Mayor Frank Melton died peacefully at 12:10 a.m. at a Jackson hospital with his wife by his side, city spokeswoman Goldia Revies told The Associated Press.

Melton, who had a history of serious heart problems, was taken to the hospital from his home by ambulance on Tuesday night, shortly after polls closed.

At an emergency meeting Wednesday, the City Council tapped its president, Leslie Burl McLemore, to be acting mayor.

Unofficial results show Melton came in fourth of nine candidates. The top two finishers — Harvey Johnson, the former mayor Melton unseated in 2005, and city Councilman Marshand Crisler — advanced to a May 19 runoff.

Next week, a second trial was set to start for Melton and a former bodyguard, who each faced two federal civil rights charges related to a sledgehammer attack on a duplex on Aug. 26, 2006, that Melton considered a crackhouse.

A judge declared a mistrial in the first case in February after a jury failed to reach a verdict.

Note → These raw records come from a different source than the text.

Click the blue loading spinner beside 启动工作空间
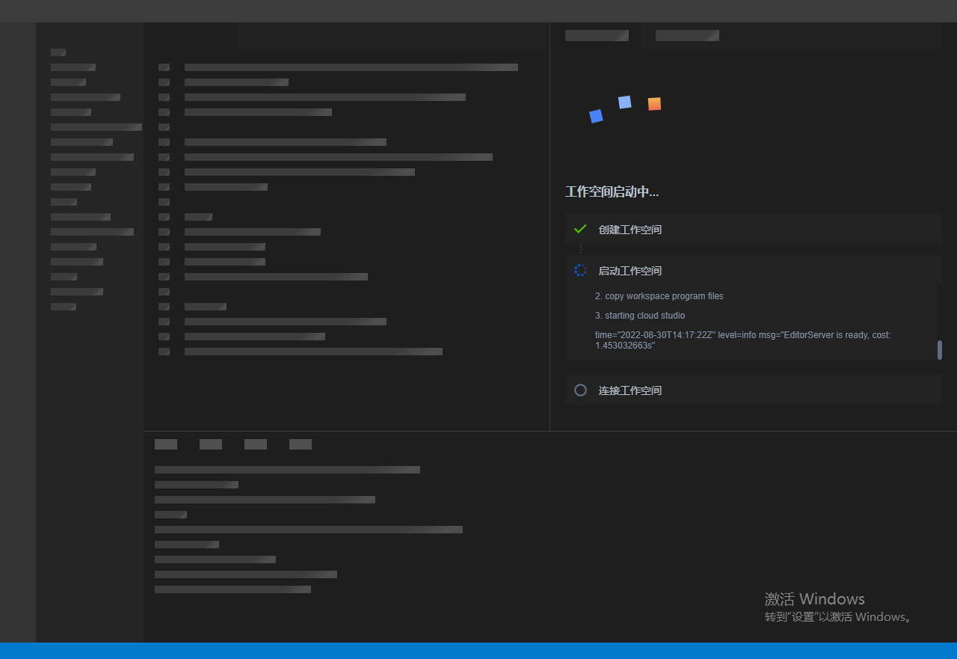Viewport: 957px width, 659px height. 580,271
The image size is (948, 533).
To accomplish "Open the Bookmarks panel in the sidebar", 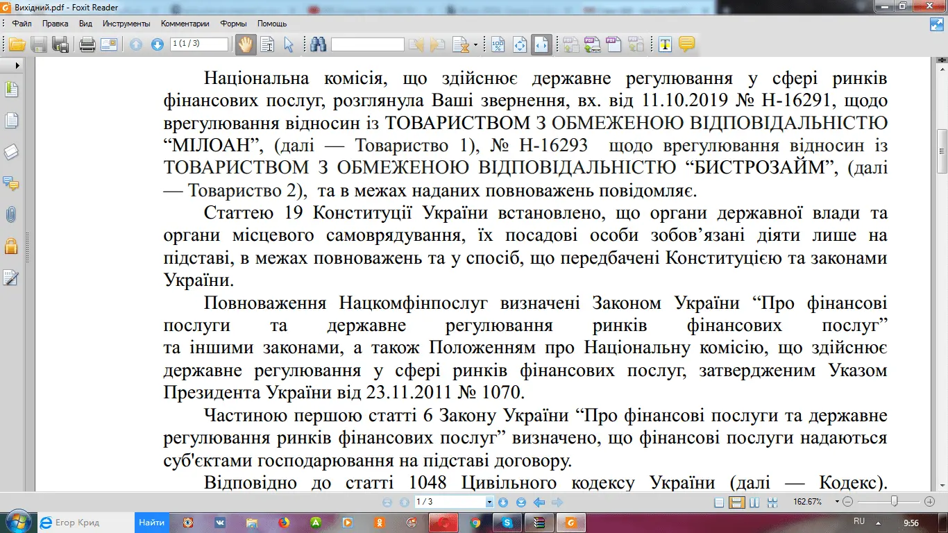I will pos(11,90).
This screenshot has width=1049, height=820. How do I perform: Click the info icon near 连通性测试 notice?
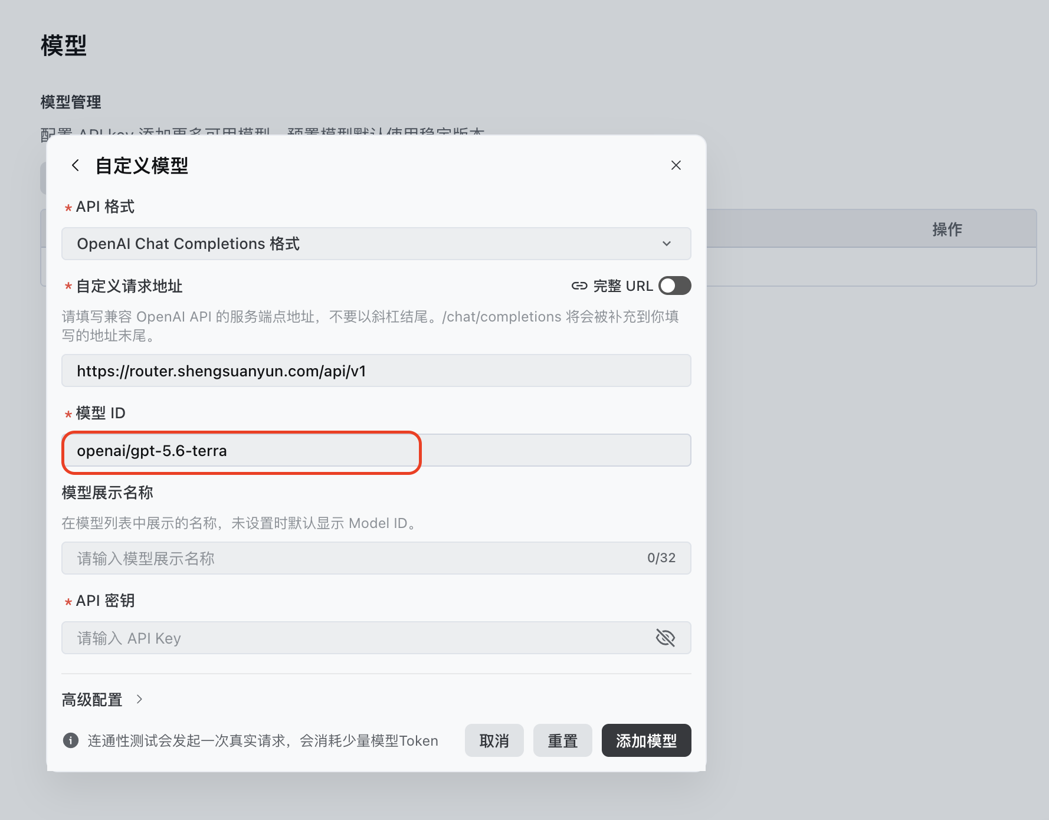coord(71,740)
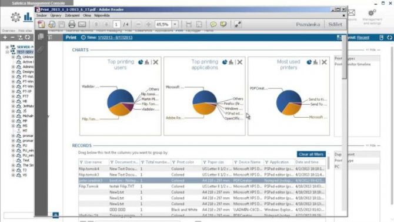The width and height of the screenshot is (394, 222).
Task: Open the zoom percentage dropdown arrow
Action: (175, 24)
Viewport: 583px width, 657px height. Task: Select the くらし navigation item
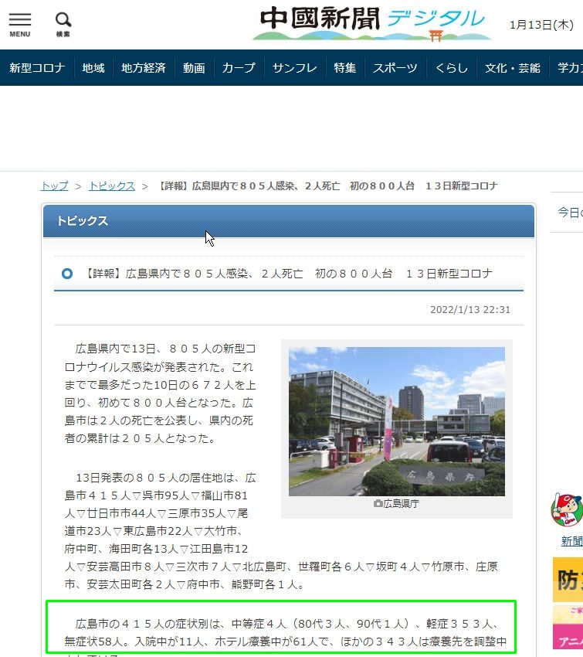[x=452, y=68]
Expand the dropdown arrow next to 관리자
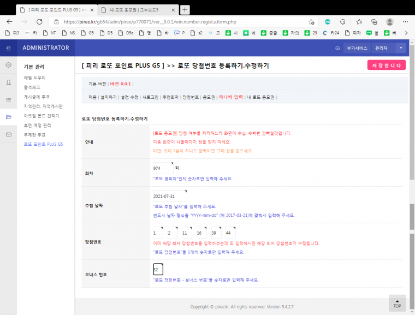415x315 pixels. click(401, 48)
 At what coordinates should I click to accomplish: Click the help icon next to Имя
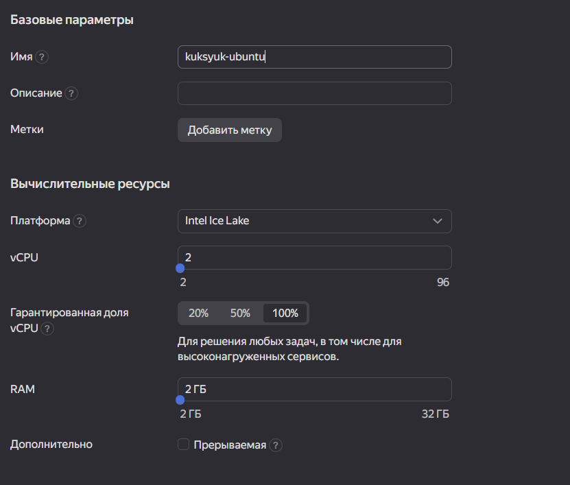[x=42, y=57]
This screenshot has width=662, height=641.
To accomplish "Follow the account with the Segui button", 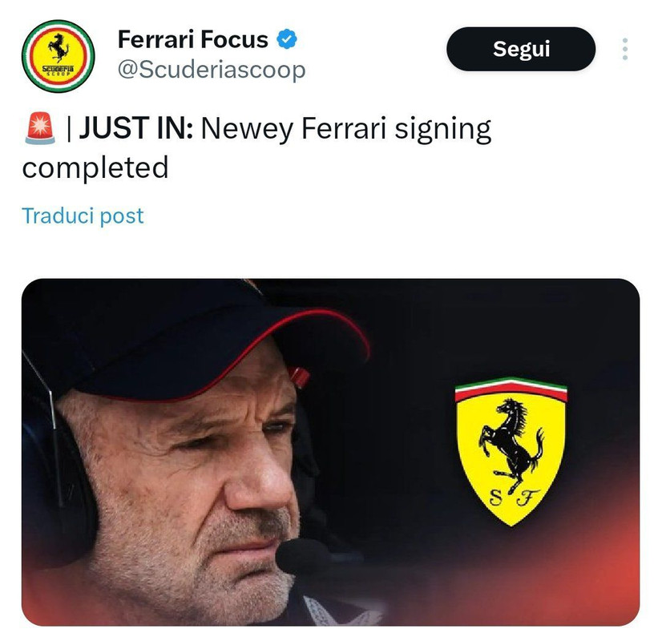I will (x=521, y=49).
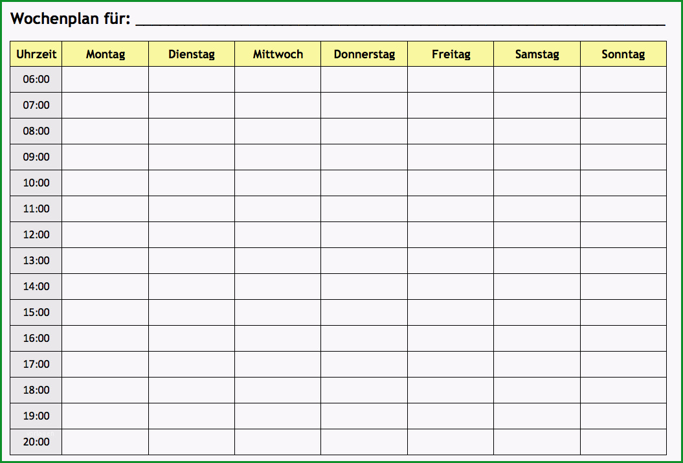Image resolution: width=683 pixels, height=463 pixels.
Task: Click the 15:00 time label
Action: pyautogui.click(x=36, y=312)

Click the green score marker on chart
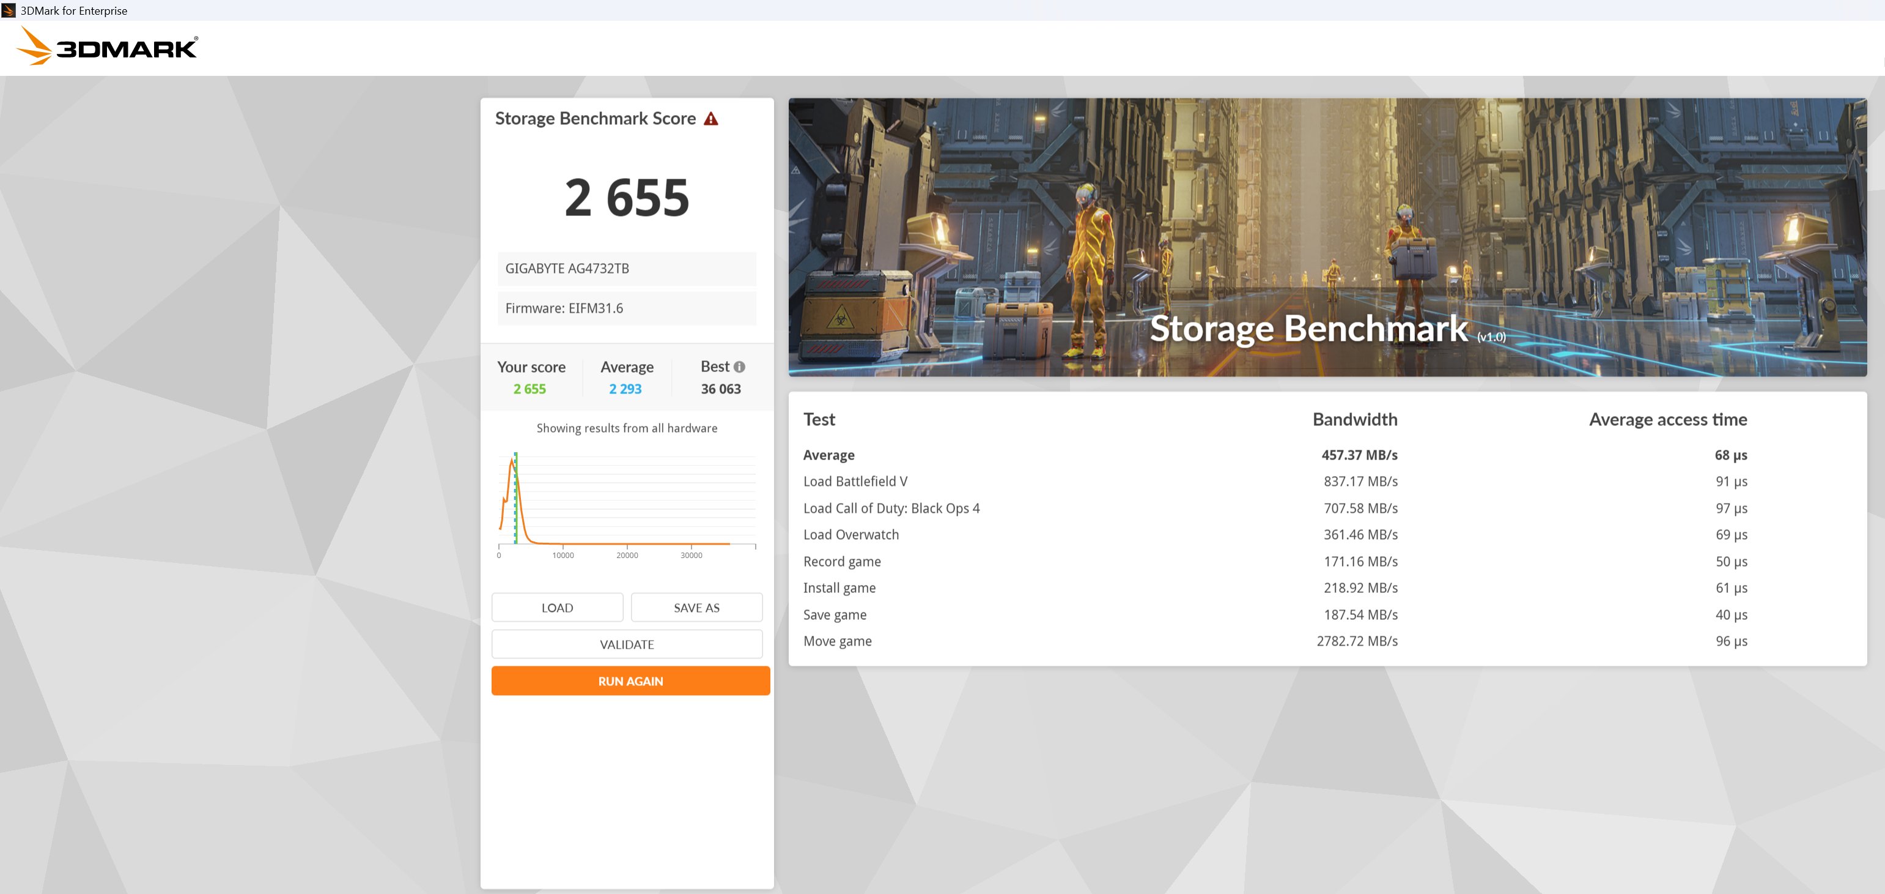(x=516, y=498)
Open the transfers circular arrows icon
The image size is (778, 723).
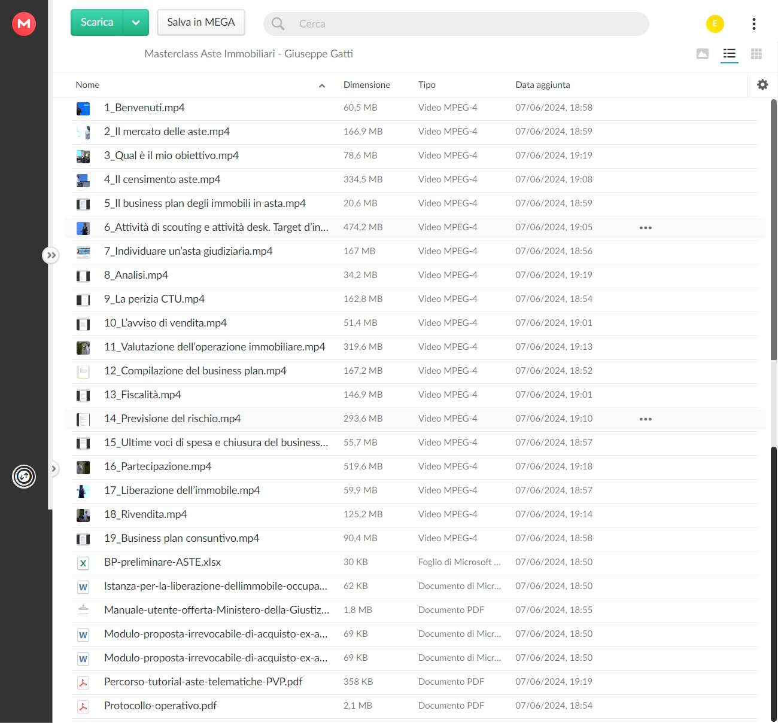(x=24, y=477)
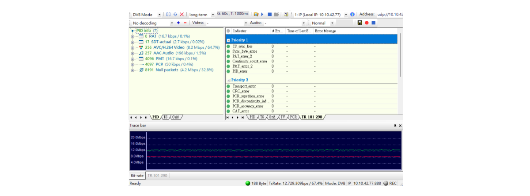Expand the 256 AVC/H.264 Video node
The image size is (530, 196).
point(133,47)
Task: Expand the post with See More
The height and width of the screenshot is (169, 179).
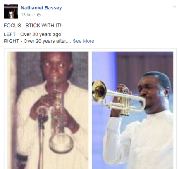Action: 84,41

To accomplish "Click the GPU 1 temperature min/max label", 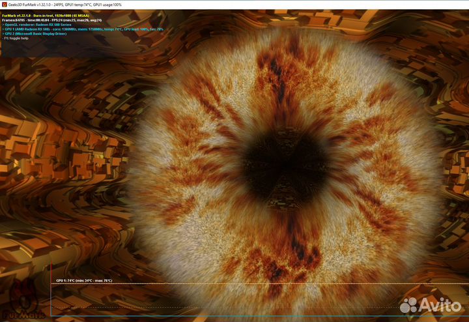I will (x=84, y=280).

Melton had a serious heart condition that sent him to the hospital several times in recent years, including for bypass surgery.

Melton’s first federal trial was postponed while he was treated for his heart condition and he looked gaunt and tired through much of that trial. His doctor testified at the time that he was in “end stage cardiomyopathy.” She said she recommended a heart transplant, but Melton refused to get on a donor list.

He and the bodyguard, Jackson police officer Michael Recio, were both acquitted in April 2007 on state charges related to the raid.

Melton came to Mississippi from Tyler, Texas, in the 1980s to run NBC affiliate WLBT-TV. He soon made a name for himself with an opinion piece called “The Bottom Line” in which he called out criminals and verbally attacked city officials he considered ineffective.

“And that, my friends, is the bottom line,” became his catchphrase.

His wife, a pediatrician, and his two children stayed behind in Texas, prompting vicious rumors about his personal life. Melton brushed aside criticism, and did things his own, sometimes unusual way.

He became a fixture in poor neighborhoods, where he would talk to youngsters about personal accountability and hard work. He tried to broker a cease fire among gangs and volunteered as a swim instructor at an area YMCA.

He was elected by a landslide in 2005 after campaigning on a tough-on-crime platform. Since then, however, he was hounded by legal problems related to his unorthodox tactics.

Prosecutors say he was drunk on scotch and power when he ordered a group of young men — some with criminal records — to destroy the duplex in a poor neighborhood. Melton said he was only trying rid the city of a drug den.